Bank One Axes Senior Exec Retirement Plan

Austerity has led to the demise of the ultimate of senior executive perks: retirement plans.

On Friday Bank One Corp. disclosed that it has discontinued its retirement plan for senior executives, a move that representatives of the Chicago company called a bid for fairness.

Also last week First Union Corp. of Charlotte, N.C., said it had ended an executive retirement plan and would tie future bonuses more closely to the company’s performance.

“It is a fairness issue,” said Thomas Kelly, a spokesman for Bank One. “The executives should not have a pension plan the average employee doesn’t have.”

Bank One’s senior executive plan, which paid benefits to certain executives older than 55 who had 10 years of service to the company, will not accept new applicants. Those who qualified as of yearend will stay in the program, but their annuity payouts have been frozen.

Senior executives at Bank One have made other sacrifices as well, Mr. Kelly said. For example, the highest-paid executives are paying higher health insurance premiums this year. This lets other employees know that the senior executives do not have “automatic entitlements,” Mr. Kelly said.

Compensation consultants said such moves also help banking companies cut costs, a particular focus at companies like Bank One and First Union these days. For example, by eliminating its retirement plan, First Union expects to save $16 million over five years. Bank One plans to save $50 million by eliminating executive perks, including the retirement plan.

Len Adams, chief operating officer at KPA Staffing Group in New York, said the moves by the two companies should be looked at as a “cost-savings initiative.” Bank One and First Union could be cutting the retirement plans in order not to lay off workers, he said. “If we go back to the late ’80s, people made noise about this.”

Cash bonuses have also gone by the wayside. In its annual proxy statement filed Friday with the Securities and Exchange Commission, Bank One said it paid no cash bonuses to some senior executives last year.

That includes James Dimon, the chief executive officer who joined the company last March and whose contract at the time provided for a $2.5 million bonus for last year. Mr. Dimon got a salary of $750,000 and stock options valued at about $27 million.

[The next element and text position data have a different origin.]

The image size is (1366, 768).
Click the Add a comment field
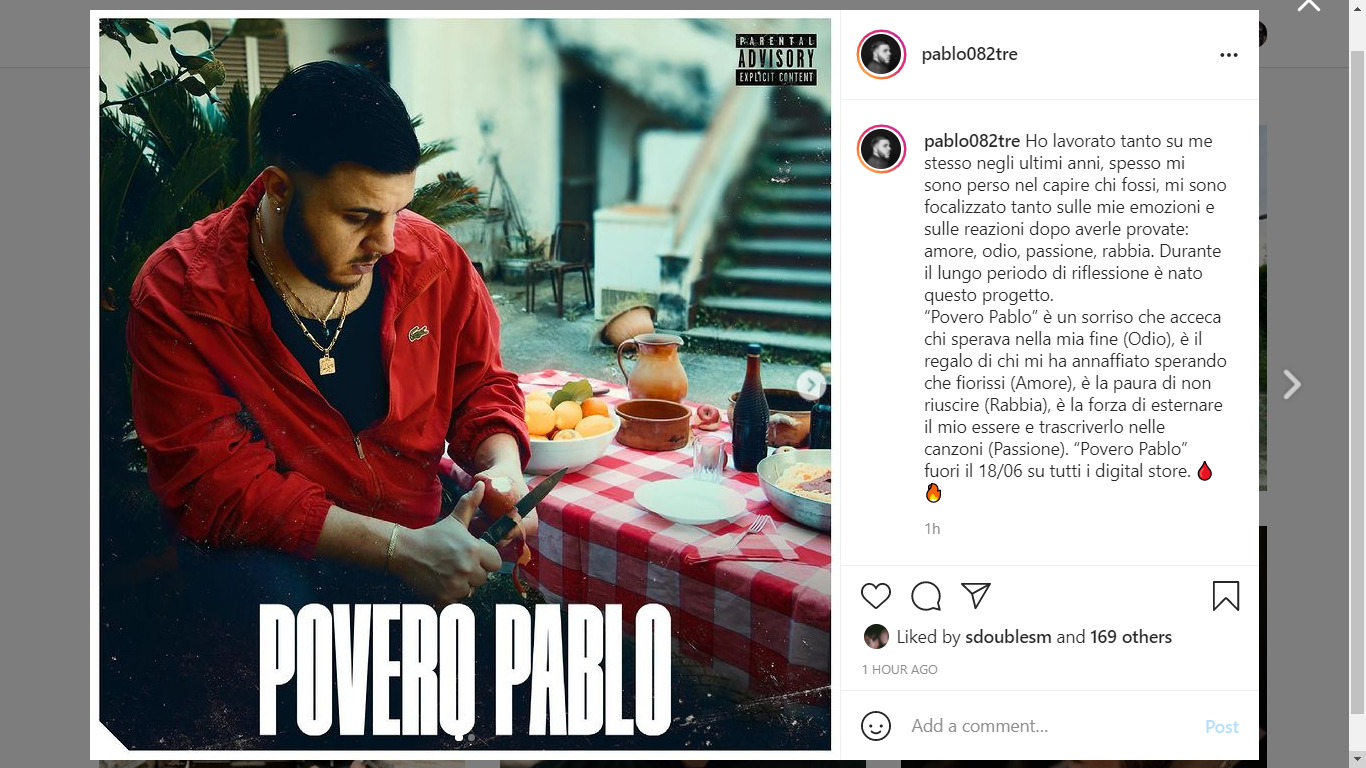click(x=1050, y=726)
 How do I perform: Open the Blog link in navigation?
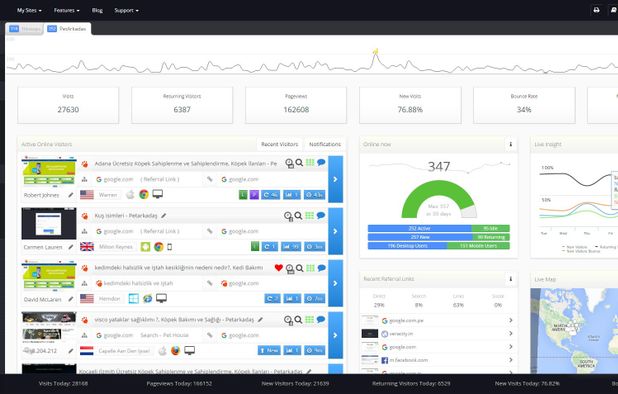[97, 10]
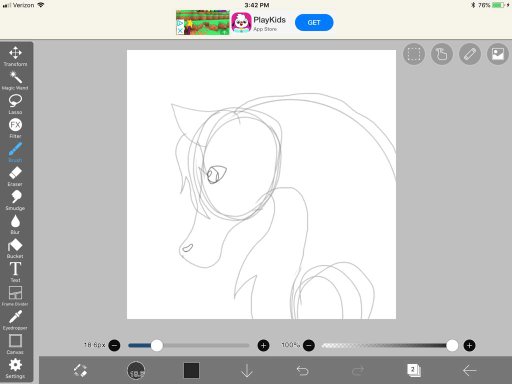This screenshot has width=512, height=384.
Task: Open the Canvas menu
Action: [15, 344]
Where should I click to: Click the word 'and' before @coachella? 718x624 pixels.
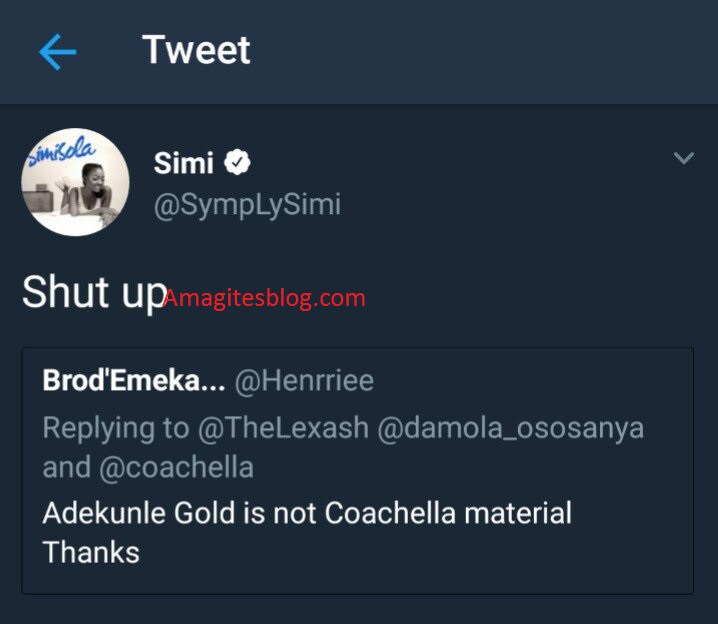[x=62, y=467]
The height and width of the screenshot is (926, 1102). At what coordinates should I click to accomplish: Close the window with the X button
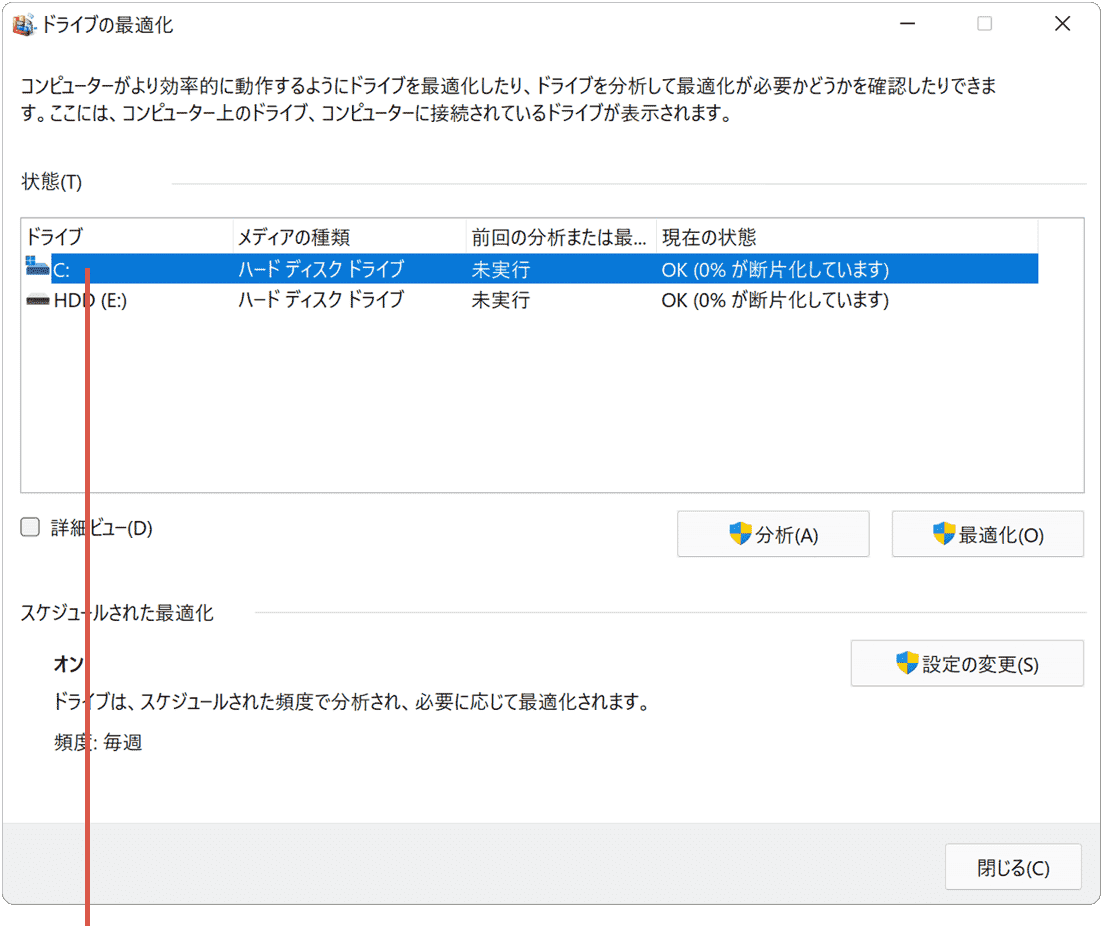click(x=1062, y=24)
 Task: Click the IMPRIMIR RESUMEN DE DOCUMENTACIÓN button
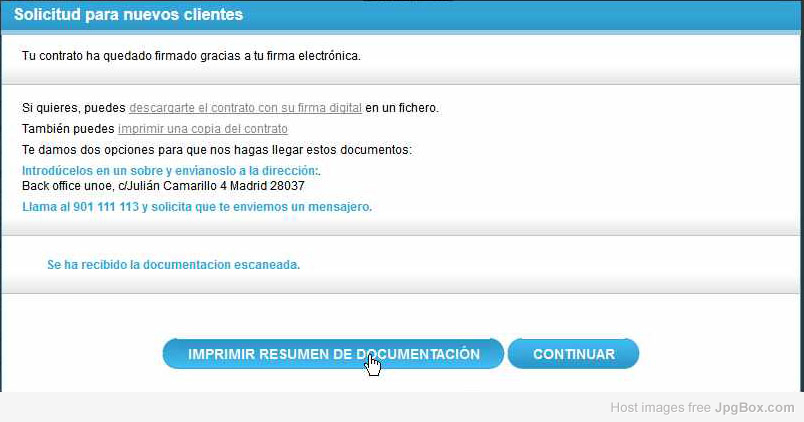click(333, 354)
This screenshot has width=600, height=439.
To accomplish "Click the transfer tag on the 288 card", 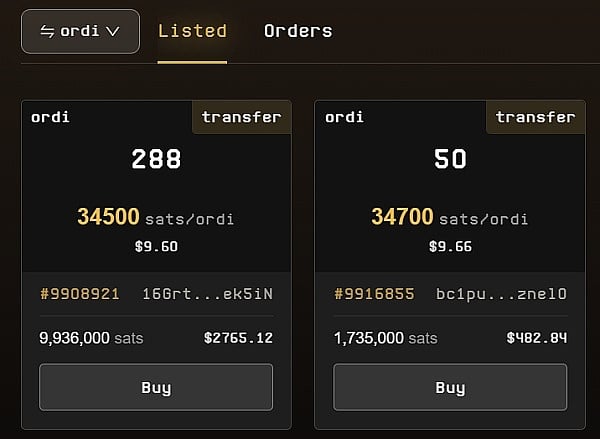I will (241, 117).
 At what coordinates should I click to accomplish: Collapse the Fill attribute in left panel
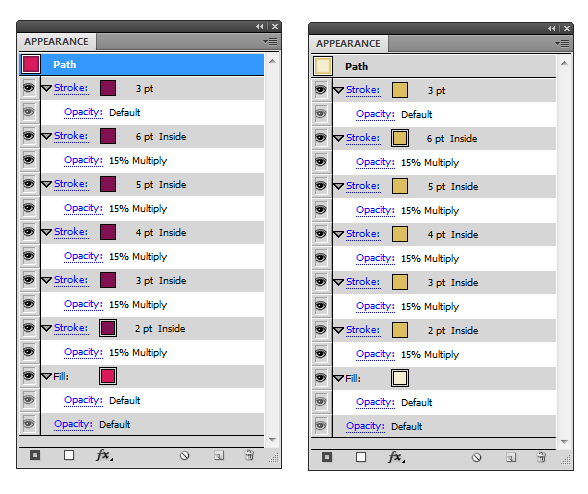coord(46,376)
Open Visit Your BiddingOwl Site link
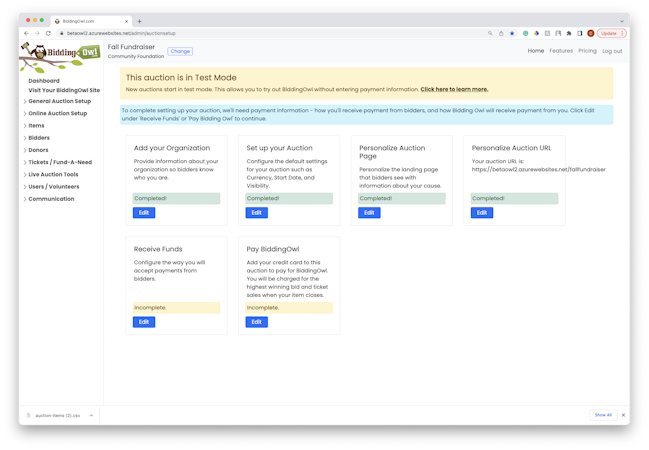 click(64, 90)
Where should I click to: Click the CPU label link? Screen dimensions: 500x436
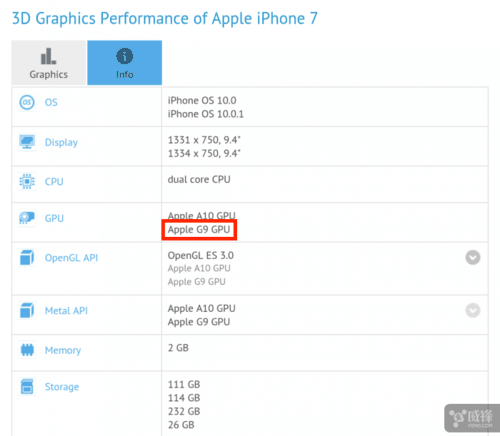tap(54, 182)
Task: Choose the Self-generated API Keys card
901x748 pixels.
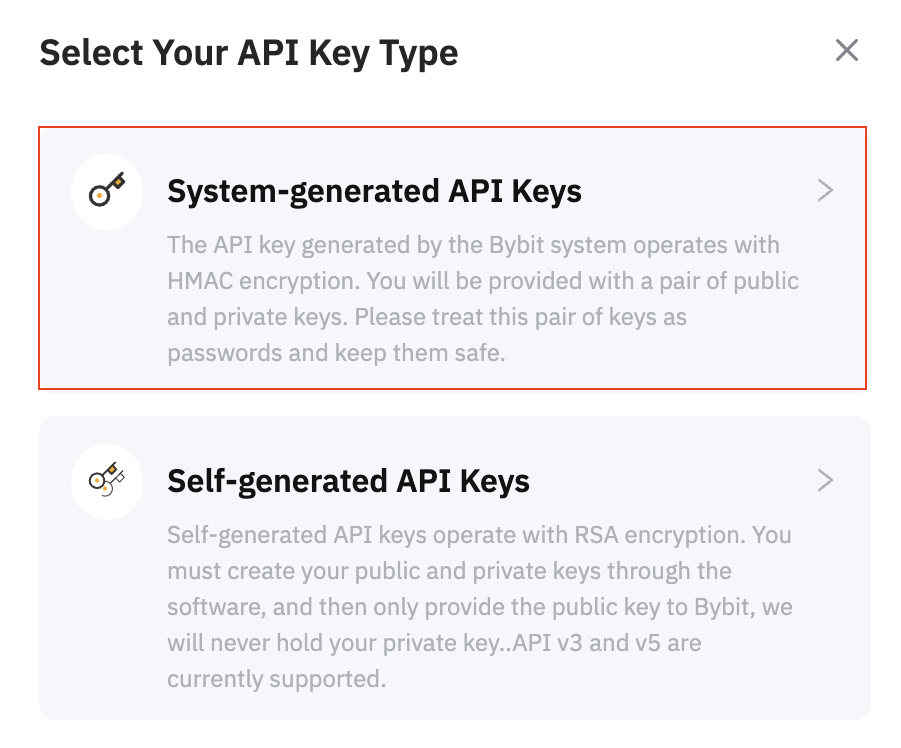Action: click(451, 567)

One-third of the senior executives who are members of Bank One’s planning group, which is led by Mr. Dimon, did not get bonuses last year, though the payments were guaranteed in their employment contracts, according to the company’s proxy.

James S. Boshart 3d and Charles W. Scharf, two executive vice presidents who joined Bank One last year, also did not get cash bonuses. Mr. Boshart’s salary was $157,692, and Mr. Scharf’s was $269,231.

Meanwhile, two Bank One executives who announced their retirements last year did collect cash bonuses. William P. Boardman, who retired last month, got a salary of $607,885 and a $250,000 bonus. Geoffrey L. Stringer, who is scheduled to retire in the second quarter, got a salary of $273,558 and a $600,000 bonus.

Verne G. Istock, the former chairman who was interim CEO after John B. McCoy resigned in December 1999 and until Mr. Dimon was hired, got a salary of $765,385 last year and a severance package of $8.3 million when he retired in August, but he did not officially get a bonus.

Other banking companies have jettisoned executive bonuses this year, including First Union and SunTrust Banks Inc. of Atlanta.

David Hilder, an analyst at Morgan Stanley Dean Witter & Co., said the move to stop retirement perks and bonuses is not surprising. The companies are “really trying, in a number of ways, to align pay with performance,” he said. “All of these changes are in that direction.”

Mr. Kelly said Bank One’s performance “was not very good,” last year. “When we do perform, they will benefit.”